Enduring Understandings are the College Board's AP Biology course objectives that you need to know for the AP exam. Below, you'll find those Enduring Understandings relevant to this unit. Numbering and lettering matches the course objective document linked from the main page of this website.
Every Enduring Understanding will NOT necessarily be covered during class time; you will be independently responsible for some of them.

D. Growth and dynamic homeostasis of a biological system are influenced by changes in the system’s environment.
2. Homeostatic mechanisms reflect both common ancestry and divergence due to adaptation in different environments.
  • a. Continuity of homeostatic mechanisms reflects common ancestry, while changes may occur in response to different environmental conditions.
  • c. Homeostatic control systems in species of microbes, plants and animals support common ancestry.

E. Many biological processes involved in growth, reproduction and dynamic homeostasis include temporal regulation and coordination.

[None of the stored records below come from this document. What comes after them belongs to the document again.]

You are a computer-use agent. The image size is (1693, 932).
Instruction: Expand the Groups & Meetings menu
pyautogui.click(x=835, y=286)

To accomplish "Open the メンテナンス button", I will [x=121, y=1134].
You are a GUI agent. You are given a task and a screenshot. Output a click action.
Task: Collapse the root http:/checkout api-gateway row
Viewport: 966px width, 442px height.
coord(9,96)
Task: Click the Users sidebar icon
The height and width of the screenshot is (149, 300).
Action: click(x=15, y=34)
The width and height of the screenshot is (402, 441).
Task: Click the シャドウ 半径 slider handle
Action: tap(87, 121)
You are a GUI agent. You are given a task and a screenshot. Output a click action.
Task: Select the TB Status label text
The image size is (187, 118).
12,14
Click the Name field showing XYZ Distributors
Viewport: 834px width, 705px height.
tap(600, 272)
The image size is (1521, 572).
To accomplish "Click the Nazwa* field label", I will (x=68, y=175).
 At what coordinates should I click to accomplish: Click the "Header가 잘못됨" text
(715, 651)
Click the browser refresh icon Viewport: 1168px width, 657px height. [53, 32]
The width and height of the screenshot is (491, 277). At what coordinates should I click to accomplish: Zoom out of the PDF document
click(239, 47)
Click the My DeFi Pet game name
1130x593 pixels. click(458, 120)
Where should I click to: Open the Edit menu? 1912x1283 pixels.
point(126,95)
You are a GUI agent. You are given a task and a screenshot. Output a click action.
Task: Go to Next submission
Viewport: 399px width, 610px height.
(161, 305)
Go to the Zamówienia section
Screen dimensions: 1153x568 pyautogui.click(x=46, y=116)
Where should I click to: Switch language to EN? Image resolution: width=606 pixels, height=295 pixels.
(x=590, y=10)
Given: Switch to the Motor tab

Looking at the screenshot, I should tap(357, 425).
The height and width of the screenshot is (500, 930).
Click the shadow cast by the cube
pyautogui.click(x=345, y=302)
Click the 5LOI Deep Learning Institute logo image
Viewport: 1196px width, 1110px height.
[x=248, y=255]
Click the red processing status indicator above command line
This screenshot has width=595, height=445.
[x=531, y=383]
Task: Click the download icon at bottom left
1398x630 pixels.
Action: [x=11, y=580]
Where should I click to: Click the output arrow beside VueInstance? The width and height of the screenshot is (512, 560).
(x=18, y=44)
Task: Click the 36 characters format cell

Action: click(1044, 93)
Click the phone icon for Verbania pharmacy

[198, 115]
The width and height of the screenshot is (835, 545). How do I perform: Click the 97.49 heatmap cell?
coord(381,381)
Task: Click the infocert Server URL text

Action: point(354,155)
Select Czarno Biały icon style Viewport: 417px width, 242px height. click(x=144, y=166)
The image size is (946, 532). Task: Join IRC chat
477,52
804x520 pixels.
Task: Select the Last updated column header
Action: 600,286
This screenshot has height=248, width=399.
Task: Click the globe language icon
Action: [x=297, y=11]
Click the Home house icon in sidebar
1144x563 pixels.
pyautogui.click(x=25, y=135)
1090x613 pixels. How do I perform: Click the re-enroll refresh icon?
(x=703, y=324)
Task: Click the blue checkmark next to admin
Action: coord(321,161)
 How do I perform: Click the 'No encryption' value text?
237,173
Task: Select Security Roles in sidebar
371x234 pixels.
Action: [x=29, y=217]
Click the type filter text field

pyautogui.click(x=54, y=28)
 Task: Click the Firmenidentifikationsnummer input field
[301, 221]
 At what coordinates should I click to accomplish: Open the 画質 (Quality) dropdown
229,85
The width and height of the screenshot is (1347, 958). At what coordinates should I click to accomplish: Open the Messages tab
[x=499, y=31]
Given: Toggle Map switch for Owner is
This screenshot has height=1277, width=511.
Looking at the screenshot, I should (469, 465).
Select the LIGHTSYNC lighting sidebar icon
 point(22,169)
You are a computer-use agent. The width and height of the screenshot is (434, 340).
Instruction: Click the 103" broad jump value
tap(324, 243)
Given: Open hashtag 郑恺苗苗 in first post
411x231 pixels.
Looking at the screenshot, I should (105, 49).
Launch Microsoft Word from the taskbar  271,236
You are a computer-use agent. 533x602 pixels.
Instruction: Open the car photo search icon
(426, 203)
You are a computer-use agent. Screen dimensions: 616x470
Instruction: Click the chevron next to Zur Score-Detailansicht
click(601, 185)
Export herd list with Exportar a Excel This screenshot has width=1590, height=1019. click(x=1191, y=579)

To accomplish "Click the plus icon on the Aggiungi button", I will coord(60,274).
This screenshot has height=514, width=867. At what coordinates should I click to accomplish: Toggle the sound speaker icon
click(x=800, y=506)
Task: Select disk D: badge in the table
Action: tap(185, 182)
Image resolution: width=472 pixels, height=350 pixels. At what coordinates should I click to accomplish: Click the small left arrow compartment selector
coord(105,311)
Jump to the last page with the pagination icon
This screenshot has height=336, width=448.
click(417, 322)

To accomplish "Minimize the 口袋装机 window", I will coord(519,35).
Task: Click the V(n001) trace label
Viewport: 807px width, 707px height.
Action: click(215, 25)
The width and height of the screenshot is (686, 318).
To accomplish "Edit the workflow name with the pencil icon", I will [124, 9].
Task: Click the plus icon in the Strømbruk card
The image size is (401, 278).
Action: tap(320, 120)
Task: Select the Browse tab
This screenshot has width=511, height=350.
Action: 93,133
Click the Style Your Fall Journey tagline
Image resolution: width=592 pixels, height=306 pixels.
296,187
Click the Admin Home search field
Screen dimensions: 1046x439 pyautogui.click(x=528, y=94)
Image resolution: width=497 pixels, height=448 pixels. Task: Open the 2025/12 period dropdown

1. Timing and coordination of specific events are necessary for the normal development of an organism, and these events are regulated by a variety of mechanisms.
  • e. Temperature and the availability of water determine seed germination in most plants.
2. Timing and coordination of physiological events are regulated by multiple mechanisms.
  • a. In plants, physiological events involve interactions between environmental stimuli and internal molecular signals.
  • b. Phototropism is the response to the presence of light.
  • c. Photoperiodism is the response to change in length of the night, that results in flowering in long-day and short-day plants.
  • e. In fungi, protists and bacteria, internal and external signals regulate a variety of physiological responses that synchronize with environmental cycles and cues.
3. Timing and coordination of behavior are regulated by various mechanisms and are important in natural selection.
  • e. In phototropism in plants, changes in the light source lead to differential growth, resulting in maximum exposure of leaves to light for photosynthesis.
  • f. In photoperiodism in plants, changes in the length of night regulate flowering and preparation for winter.